> Task directions: Give back each line of the data exactly.

> Given information:
__________

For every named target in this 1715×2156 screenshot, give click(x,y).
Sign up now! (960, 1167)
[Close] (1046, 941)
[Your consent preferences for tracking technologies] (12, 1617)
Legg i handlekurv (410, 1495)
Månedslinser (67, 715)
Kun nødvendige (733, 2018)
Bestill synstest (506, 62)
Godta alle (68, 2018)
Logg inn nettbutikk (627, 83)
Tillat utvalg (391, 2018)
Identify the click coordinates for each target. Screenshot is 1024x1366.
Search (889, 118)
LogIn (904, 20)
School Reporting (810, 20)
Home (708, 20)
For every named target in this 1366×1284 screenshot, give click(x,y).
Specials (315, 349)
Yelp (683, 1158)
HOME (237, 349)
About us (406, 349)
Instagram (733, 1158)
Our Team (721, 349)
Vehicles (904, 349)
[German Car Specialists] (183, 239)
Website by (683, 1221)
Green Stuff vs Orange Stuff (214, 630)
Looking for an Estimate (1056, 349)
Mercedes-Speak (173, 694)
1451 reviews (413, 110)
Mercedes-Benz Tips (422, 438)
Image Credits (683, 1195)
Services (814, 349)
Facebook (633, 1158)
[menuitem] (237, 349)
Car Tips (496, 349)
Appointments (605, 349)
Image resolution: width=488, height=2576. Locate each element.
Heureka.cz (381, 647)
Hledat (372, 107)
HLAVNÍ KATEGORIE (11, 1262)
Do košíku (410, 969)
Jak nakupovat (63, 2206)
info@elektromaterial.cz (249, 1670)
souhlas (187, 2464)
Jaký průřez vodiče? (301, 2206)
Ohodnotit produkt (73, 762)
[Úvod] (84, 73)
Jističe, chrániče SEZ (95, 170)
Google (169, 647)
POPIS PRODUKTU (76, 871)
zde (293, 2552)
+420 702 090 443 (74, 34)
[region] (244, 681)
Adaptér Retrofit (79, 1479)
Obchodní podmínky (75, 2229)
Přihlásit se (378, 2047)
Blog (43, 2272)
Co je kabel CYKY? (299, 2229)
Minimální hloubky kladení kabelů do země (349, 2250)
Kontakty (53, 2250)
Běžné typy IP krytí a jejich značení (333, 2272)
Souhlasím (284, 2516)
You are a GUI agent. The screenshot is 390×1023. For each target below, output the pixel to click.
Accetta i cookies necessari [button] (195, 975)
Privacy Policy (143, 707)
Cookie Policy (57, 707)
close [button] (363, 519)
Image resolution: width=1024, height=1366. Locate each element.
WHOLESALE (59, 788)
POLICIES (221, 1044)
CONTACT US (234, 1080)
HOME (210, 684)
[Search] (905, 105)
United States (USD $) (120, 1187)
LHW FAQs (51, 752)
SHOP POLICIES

__________

> Exercise response:
For every named target in this 1715×2156 screenshot, give click(x,y).
Sign up now! (960, 1167)
[Close] (1046, 941)
[Your consent preferences for tracking technologies] (12, 1617)
Legg i handlekurv (410, 1495)
Månedslinser (67, 715)
Kun nødvendige (733, 2018)
Bestill synstest (506, 62)
Godta alle (68, 2018)
Logg inn nettbutikk (627, 83)
Tillat utvalg (391, 2018)
Identify the click coordinates for each target. Screenshot is 1024x1366.
Search (889, 118)
LogIn (904, 20)
School Reporting (810, 20)
Home (708, 20)
For every named target in this 1366×1284 screenshot, give click(x,y).
Specials (315, 349)
Yelp (683, 1158)
HOME (237, 349)
About us (406, 349)
Instagram (733, 1158)
Our Team (721, 349)
Vehicles (904, 349)
[German Car Specialists] (183, 239)
Website by (683, 1221)
Green Stuff vs Orange Stuff (214, 630)
Looking for an Estimate (1056, 349)
Mercedes-Speak (173, 694)
1451 reviews (413, 110)
Mercedes-Benz Tips (422, 438)
Image Credits (683, 1195)
Services (814, 349)
Facebook (633, 1158)
[menuitem] (237, 349)
Car Tips (496, 349)
Appointments (605, 349)
Image resolution: width=488, height=2576. Locate each element.
Heureka.cz (381, 647)
Hledat (372, 107)
HLAVNÍ KATEGORIE (11, 1262)
Do košíku (410, 969)
Jak nakupovat (63, 2206)
info@elektromaterial.cz (249, 1670)
souhlas (187, 2464)
Jaký průřez vodiče? (301, 2206)
Ohodnotit produkt (73, 762)
[Úvod] (84, 73)
Jističe, chrániče SEZ (95, 170)
Google (169, 647)
POPIS PRODUKTU (76, 871)
zde (293, 2552)
+420 702 090 443 (74, 34)
[region] (244, 681)
Adaptér Retrofit (79, 1479)
Obchodní podmínky (75, 2229)
Přihlásit se (378, 2047)
Blog (43, 2272)
Co je kabel CYKY? (299, 2229)
Minimální hloubky kladení kabelů do země (349, 2250)
Kontakty (53, 2250)
Běžné typy IP krytí a jejich značení (333, 2272)
Souhlasím (284, 2516)
You are a GUI agent. The screenshot is 390×1023. For each target below, output the pixel to click.
Accetta i cookies necessari [button] (195, 975)
Privacy Policy (143, 707)
Cookie Policy (57, 707)
close [button] (363, 519)
Image resolution: width=1024, height=1366. Locate each element.
WHOLESALE (59, 788)
POLICIES (221, 1044)
CONTACT US (234, 1080)
HOME (210, 684)
[Search] (905, 105)
United States (USD $) (120, 1187)
LHW FAQs (51, 752)
SHOP POLICIES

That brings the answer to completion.